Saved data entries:
========
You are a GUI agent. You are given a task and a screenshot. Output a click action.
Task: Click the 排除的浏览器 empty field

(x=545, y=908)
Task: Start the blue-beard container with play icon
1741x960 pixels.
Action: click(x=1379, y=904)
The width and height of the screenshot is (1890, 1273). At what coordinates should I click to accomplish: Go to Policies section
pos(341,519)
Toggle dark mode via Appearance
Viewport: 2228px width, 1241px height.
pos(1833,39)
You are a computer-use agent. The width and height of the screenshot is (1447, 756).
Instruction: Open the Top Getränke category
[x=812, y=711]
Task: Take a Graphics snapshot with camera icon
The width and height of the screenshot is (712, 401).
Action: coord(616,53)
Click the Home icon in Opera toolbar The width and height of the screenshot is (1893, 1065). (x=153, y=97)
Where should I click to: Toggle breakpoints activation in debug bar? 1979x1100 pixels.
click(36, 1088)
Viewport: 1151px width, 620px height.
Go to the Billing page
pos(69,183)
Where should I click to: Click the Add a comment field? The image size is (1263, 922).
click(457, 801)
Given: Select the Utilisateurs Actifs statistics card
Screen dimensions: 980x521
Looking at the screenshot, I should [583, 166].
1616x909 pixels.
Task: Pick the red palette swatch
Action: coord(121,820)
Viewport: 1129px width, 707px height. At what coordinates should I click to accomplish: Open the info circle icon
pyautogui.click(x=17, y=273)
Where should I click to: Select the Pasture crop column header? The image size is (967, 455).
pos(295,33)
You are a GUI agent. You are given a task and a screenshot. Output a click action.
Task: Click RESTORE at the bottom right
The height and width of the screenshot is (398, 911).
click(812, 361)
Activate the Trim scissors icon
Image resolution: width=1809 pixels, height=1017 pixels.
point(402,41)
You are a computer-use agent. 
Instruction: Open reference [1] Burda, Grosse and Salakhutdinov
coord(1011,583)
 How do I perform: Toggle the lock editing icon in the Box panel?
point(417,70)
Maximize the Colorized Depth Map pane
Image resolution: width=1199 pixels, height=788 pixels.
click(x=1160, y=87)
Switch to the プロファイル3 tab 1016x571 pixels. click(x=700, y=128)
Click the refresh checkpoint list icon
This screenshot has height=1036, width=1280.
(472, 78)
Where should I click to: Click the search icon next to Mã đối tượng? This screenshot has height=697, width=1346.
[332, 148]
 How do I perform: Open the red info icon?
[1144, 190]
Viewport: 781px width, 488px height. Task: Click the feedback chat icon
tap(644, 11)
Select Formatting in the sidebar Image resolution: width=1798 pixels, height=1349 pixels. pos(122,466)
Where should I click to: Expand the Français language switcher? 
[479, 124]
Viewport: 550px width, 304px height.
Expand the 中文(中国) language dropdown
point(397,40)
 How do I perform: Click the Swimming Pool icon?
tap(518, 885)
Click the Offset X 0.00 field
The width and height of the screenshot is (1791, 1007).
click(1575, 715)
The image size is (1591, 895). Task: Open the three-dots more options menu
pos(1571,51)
========
• _Work order_: Copy every entry exactly, leaving nothing out.

• _Exercise answer_:
You are a GUI agent. You are given a task and a screenshot. Output a click action.
Task: Click the 排除的浏览器 empty field

(x=545, y=908)
Task: Start the blue-beard container with play icon
1741x960 pixels.
Action: click(x=1379, y=904)
The width and height of the screenshot is (1890, 1273). At what coordinates should I click to accomplish: Go to Policies section
pos(341,519)
Toggle dark mode via Appearance
Viewport: 2228px width, 1241px height.
pos(1833,39)
You are a computer-use agent. The width and height of the screenshot is (1447, 756).
Instruction: Open the Top Getränke category
[x=812, y=711]
Task: Take a Graphics snapshot with camera icon
The width and height of the screenshot is (712, 401).
Action: coord(616,53)
Click the Home icon in Opera toolbar The width and height of the screenshot is (1893, 1065). (x=153, y=97)
Where should I click to: Toggle breakpoints activation in debug bar? 1979x1100 pixels.
click(36, 1088)
Viewport: 1151px width, 620px height.
Go to the Billing page
pos(69,183)
Where should I click to: Click the Add a comment field? The image size is (1263, 922).
click(457, 801)
Given: Select the Utilisateurs Actifs statistics card
Screen dimensions: 980x521
Looking at the screenshot, I should [583, 166].
1616x909 pixels.
Task: Pick the red palette swatch
Action: coord(121,820)
Viewport: 1129px width, 707px height. At what coordinates should I click to accomplish: Open the info circle icon
pyautogui.click(x=17, y=273)
Where should I click to: Select the Pasture crop column header? The image size is (967, 455).
pos(295,33)
You are a GUI agent. You are given a task and a screenshot. Output a click action.
Task: Click RESTORE at the bottom right
The height and width of the screenshot is (398, 911).
click(812, 361)
Activate the Trim scissors icon
Image resolution: width=1809 pixels, height=1017 pixels.
point(402,41)
You are a computer-use agent. 
Instruction: Open reference [1] Burda, Grosse and Salakhutdinov
coord(1011,583)
 How do I perform: Toggle the lock editing icon in the Box panel?
point(417,70)
Maximize the Colorized Depth Map pane
Image resolution: width=1199 pixels, height=788 pixels.
click(x=1160, y=87)
Switch to the プロファイル3 tab 1016x571 pixels. click(x=700, y=128)
Click the refresh checkpoint list icon
This screenshot has height=1036, width=1280.
(472, 78)
Where should I click to: Click the search icon next to Mã đối tượng? This screenshot has height=697, width=1346.
[332, 148]
 How do I perform: Open the red info icon?
[1144, 190]
Viewport: 781px width, 488px height. Task: Click the feedback chat icon
tap(644, 11)
Select Formatting in the sidebar Image resolution: width=1798 pixels, height=1349 pixels. pos(122,466)
Where should I click to: Expand the Français language switcher? 
[479, 124]
Viewport: 550px width, 304px height.
Expand the 中文(中国) language dropdown
point(397,40)
 How do I perform: Click the Swimming Pool icon?
tap(518, 885)
Click the Offset X 0.00 field
The width and height of the screenshot is (1791, 1007).
click(1575, 715)
The image size is (1591, 895). Task: Open the three-dots more options menu
pos(1571,51)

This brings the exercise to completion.